▸ WHAT YOU SHOULD DO
Reproduce the records word for word, leaving out any pictures they hold.

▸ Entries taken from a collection
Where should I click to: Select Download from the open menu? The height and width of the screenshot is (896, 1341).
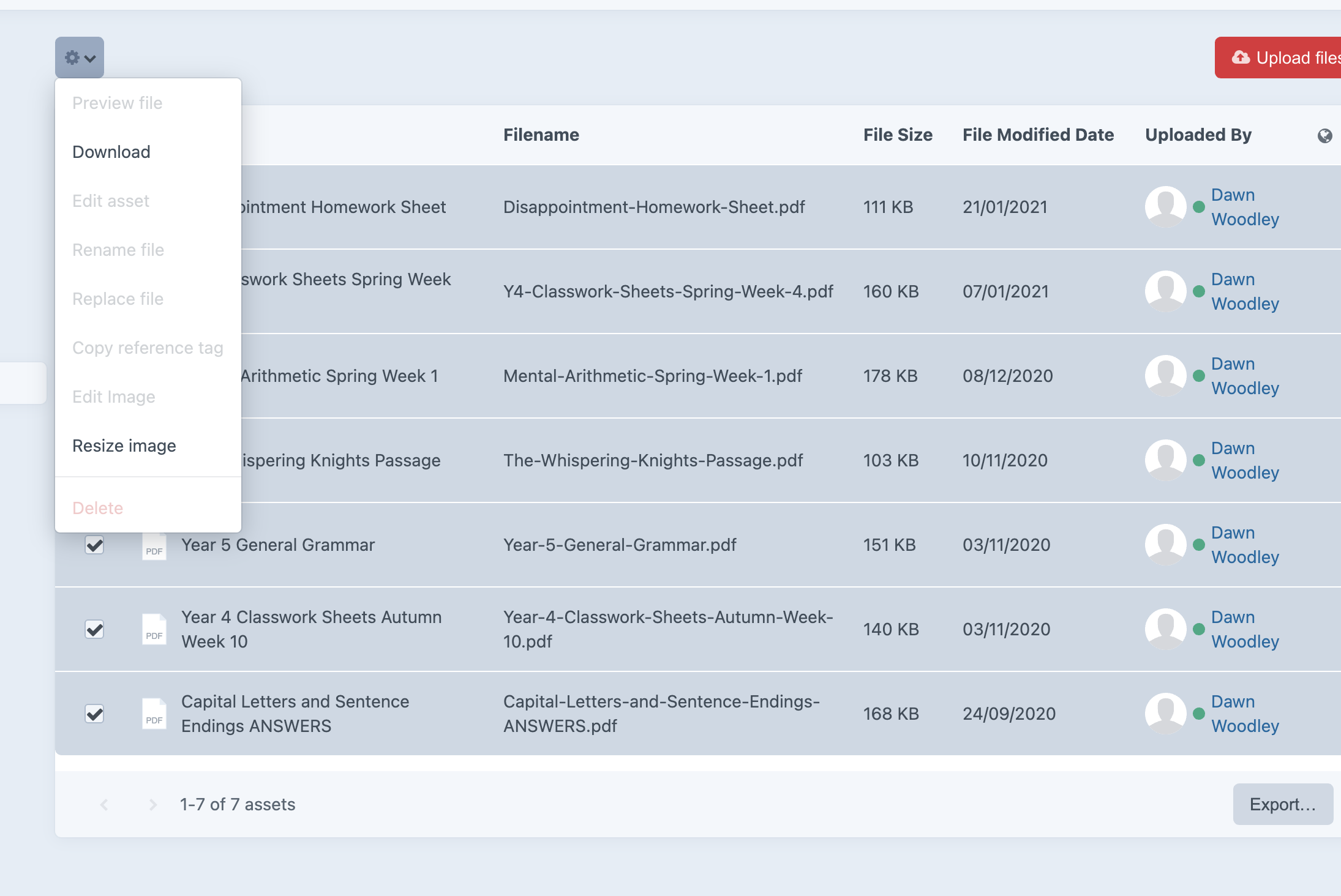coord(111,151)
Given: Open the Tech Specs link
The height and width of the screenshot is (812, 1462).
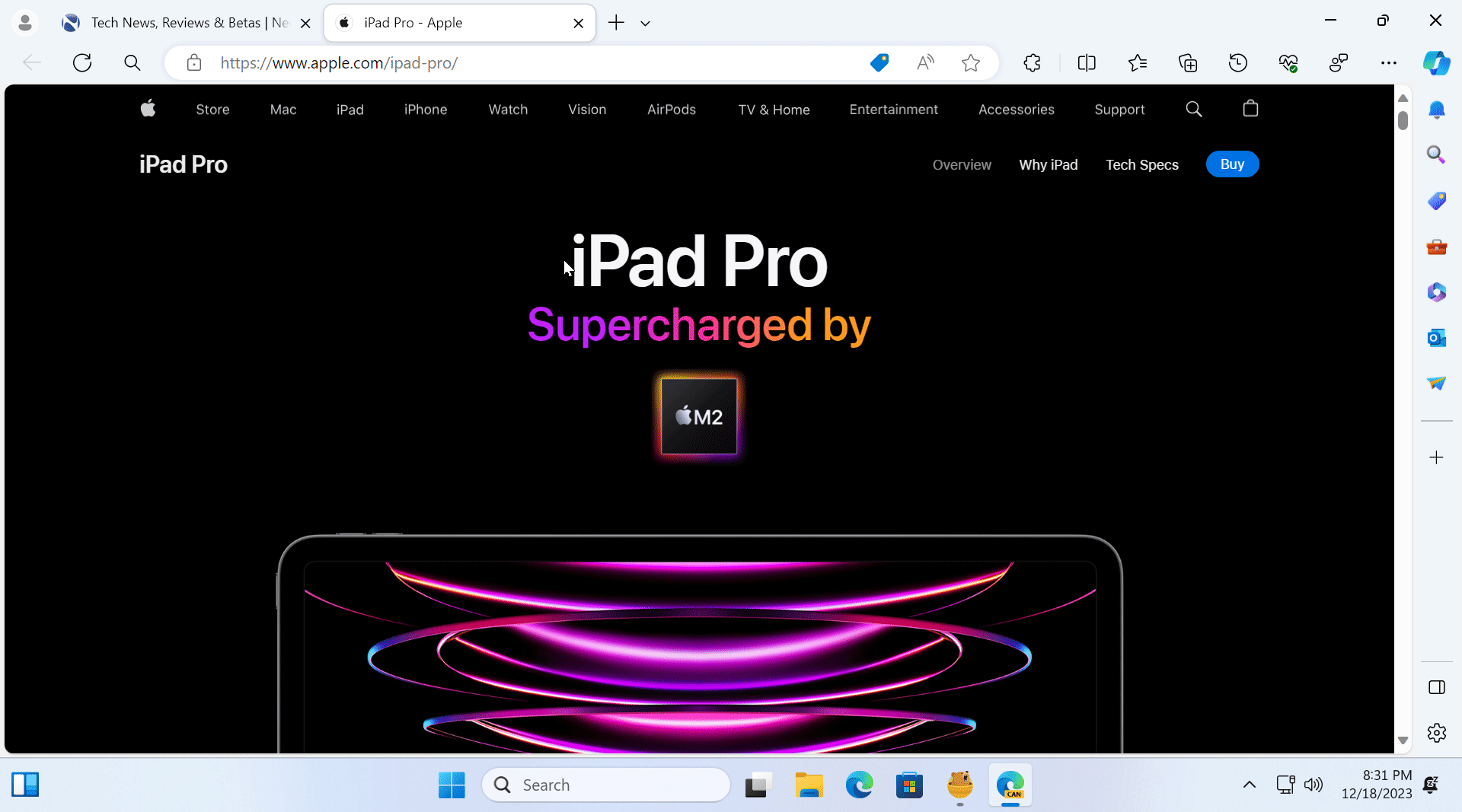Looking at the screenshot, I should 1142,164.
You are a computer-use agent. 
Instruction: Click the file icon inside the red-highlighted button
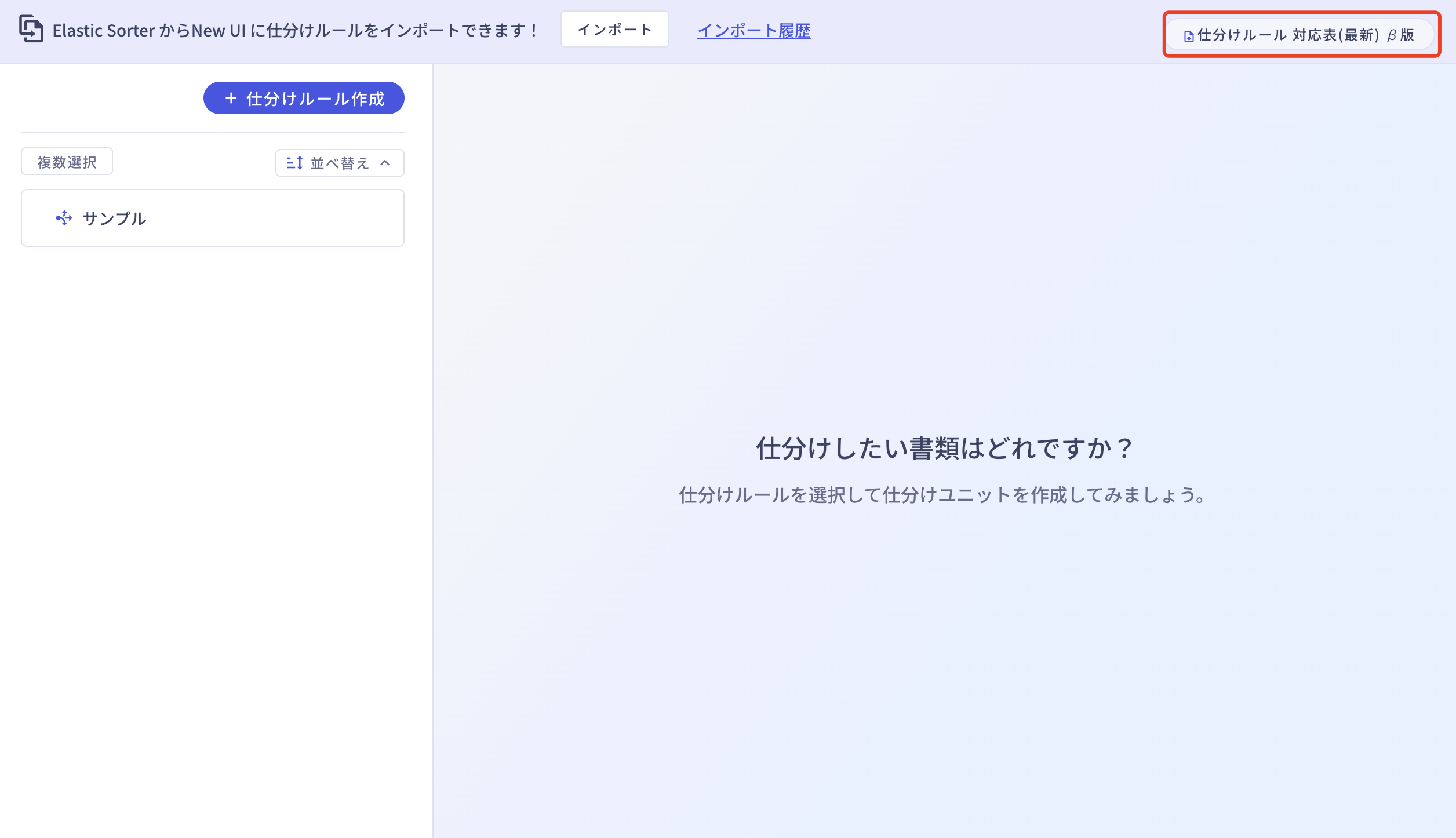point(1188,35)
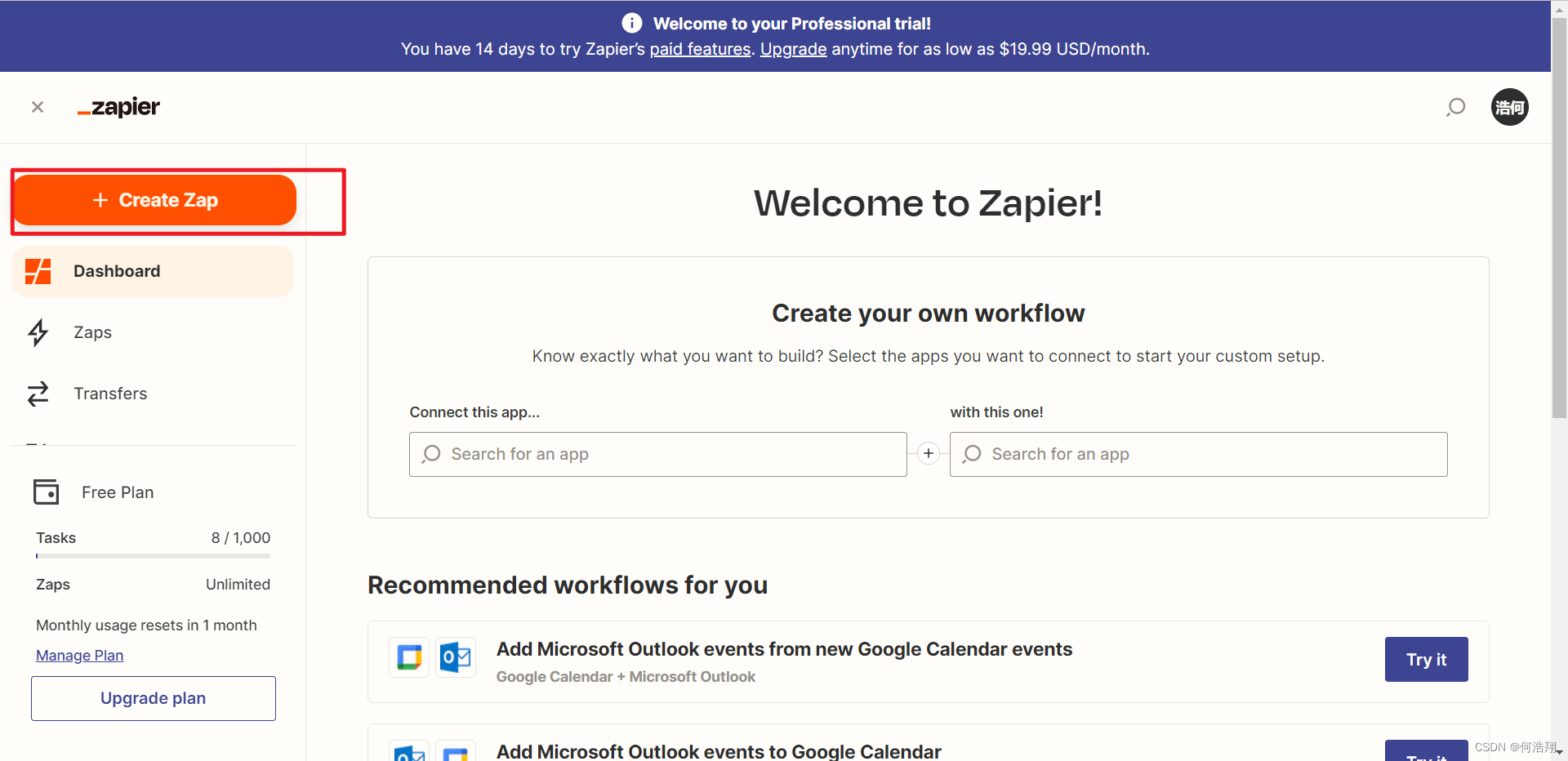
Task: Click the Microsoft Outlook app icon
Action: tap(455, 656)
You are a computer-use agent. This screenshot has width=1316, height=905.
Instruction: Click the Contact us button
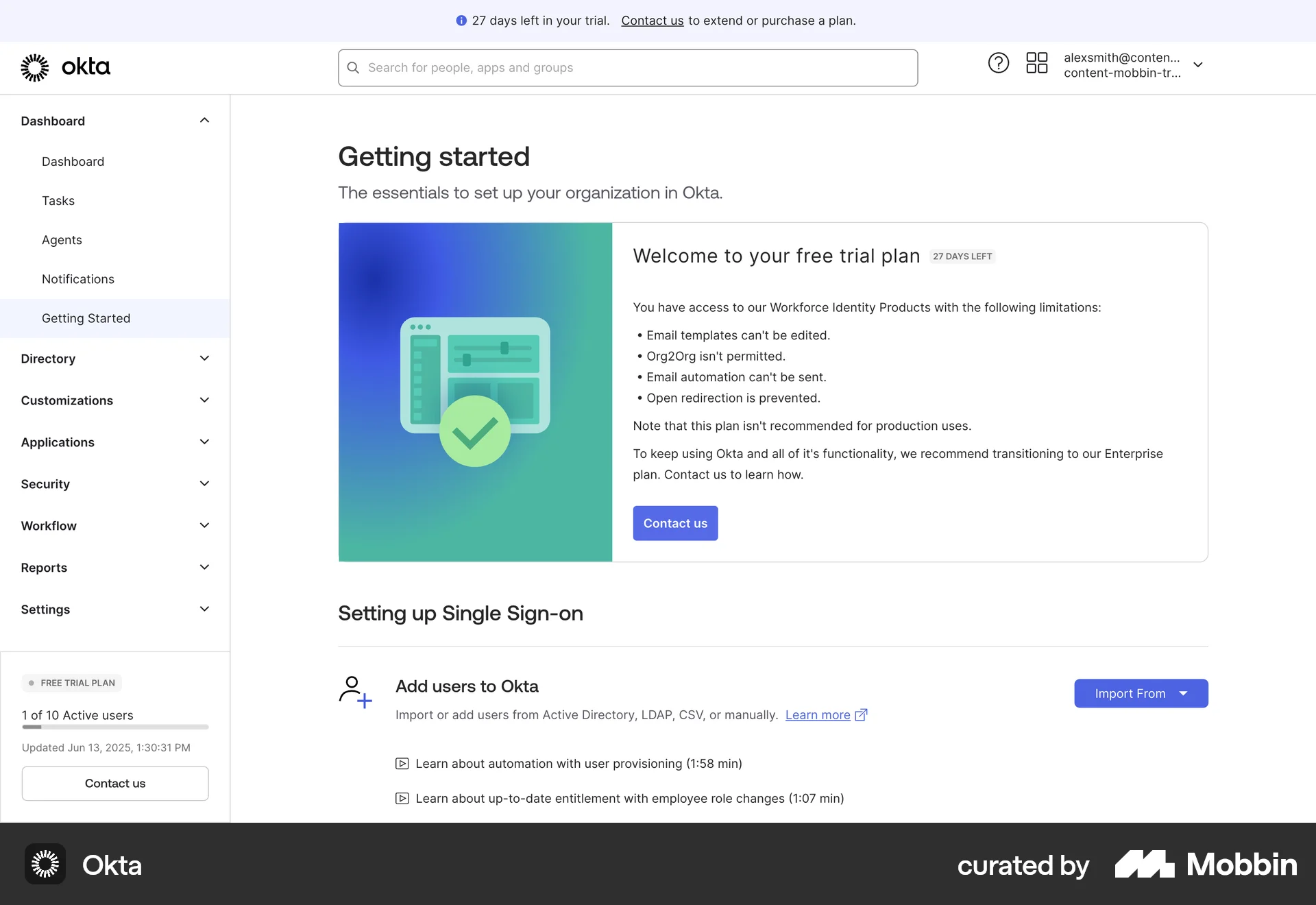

▸ SOLUTION
Where should I click to: Select Download from the open menu? The height and width of the screenshot is (896, 1341).
coord(111,151)
Given: Open the Tech Specs link
The height and width of the screenshot is (812, 1462).
Looking at the screenshot, I should 1142,164.
You are a computer-use agent. 
Instruction: Click the file icon inside the red-highlighted button
point(1188,35)
Task: Click the Microsoft Outlook app icon
Action: tap(455, 656)
You are a computer-use agent. This screenshot has width=1316, height=905.
Instruction: Click the Contact us button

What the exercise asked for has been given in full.